Records contained in a dataset:
============

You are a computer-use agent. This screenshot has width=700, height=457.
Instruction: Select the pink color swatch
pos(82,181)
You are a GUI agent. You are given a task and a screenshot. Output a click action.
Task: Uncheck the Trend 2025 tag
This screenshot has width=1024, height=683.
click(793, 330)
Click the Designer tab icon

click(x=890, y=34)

============

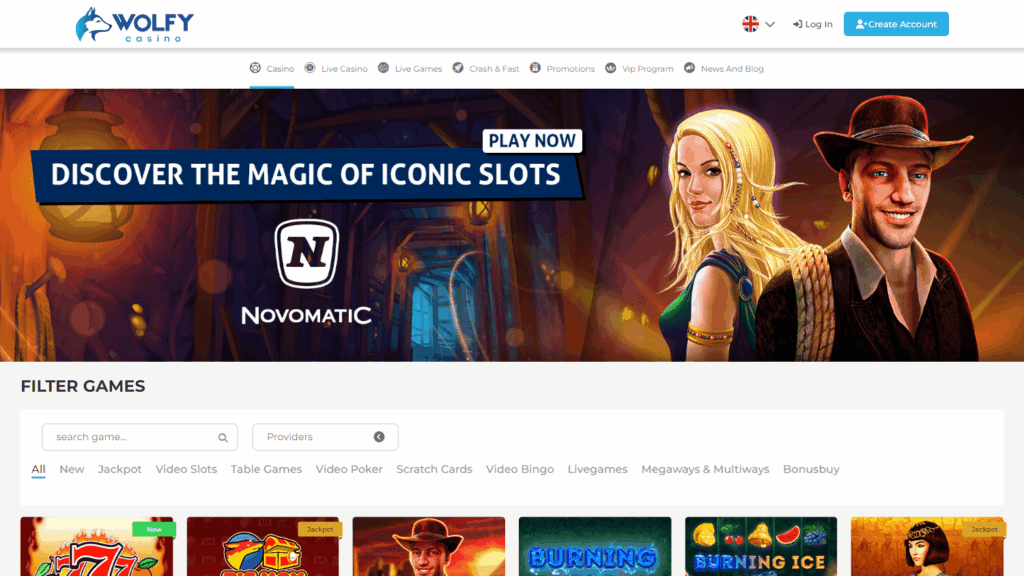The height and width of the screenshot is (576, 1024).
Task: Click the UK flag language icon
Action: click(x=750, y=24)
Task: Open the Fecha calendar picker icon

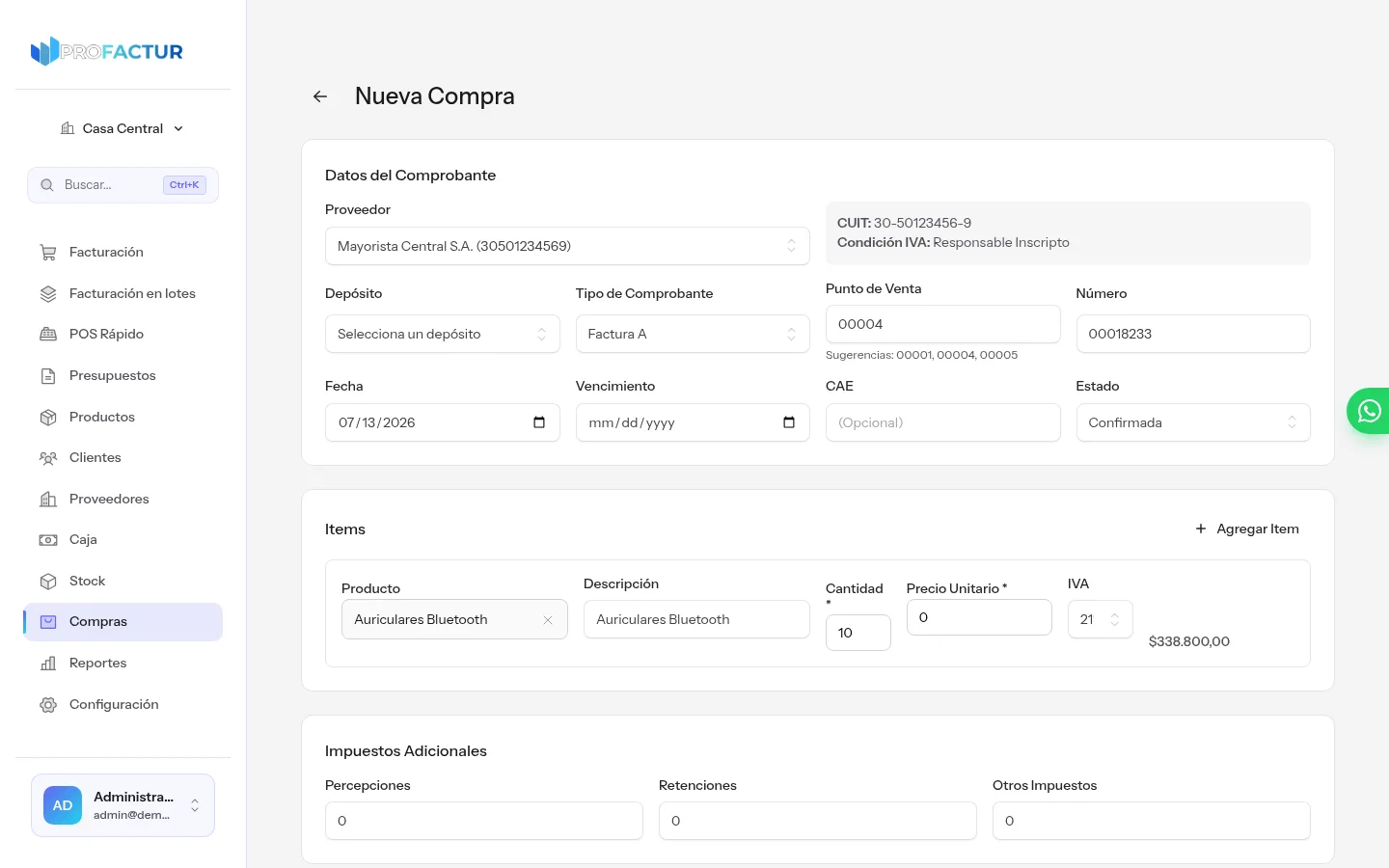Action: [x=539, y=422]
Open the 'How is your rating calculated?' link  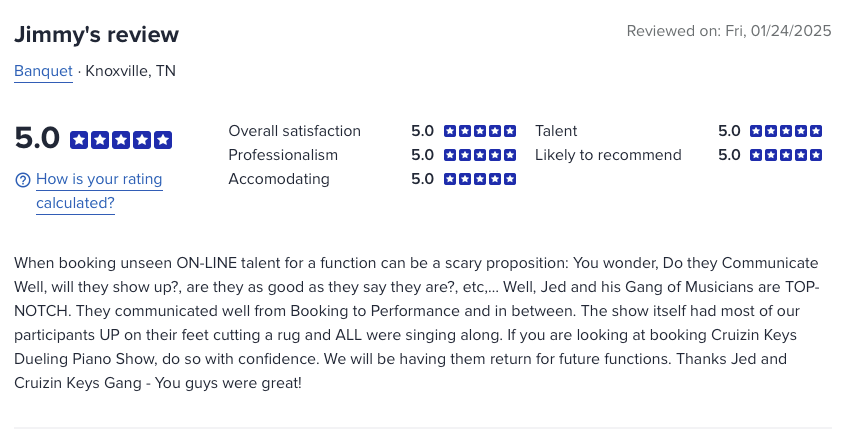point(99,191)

============

What is needed: Which of the lines above include the string "agent"? Pick them out and copy them.

Task output:
You are a computer-use agent. This screenshot has width=700, height=457.
You are a GUI agent. You are given a task and a screenshot. Output a click action.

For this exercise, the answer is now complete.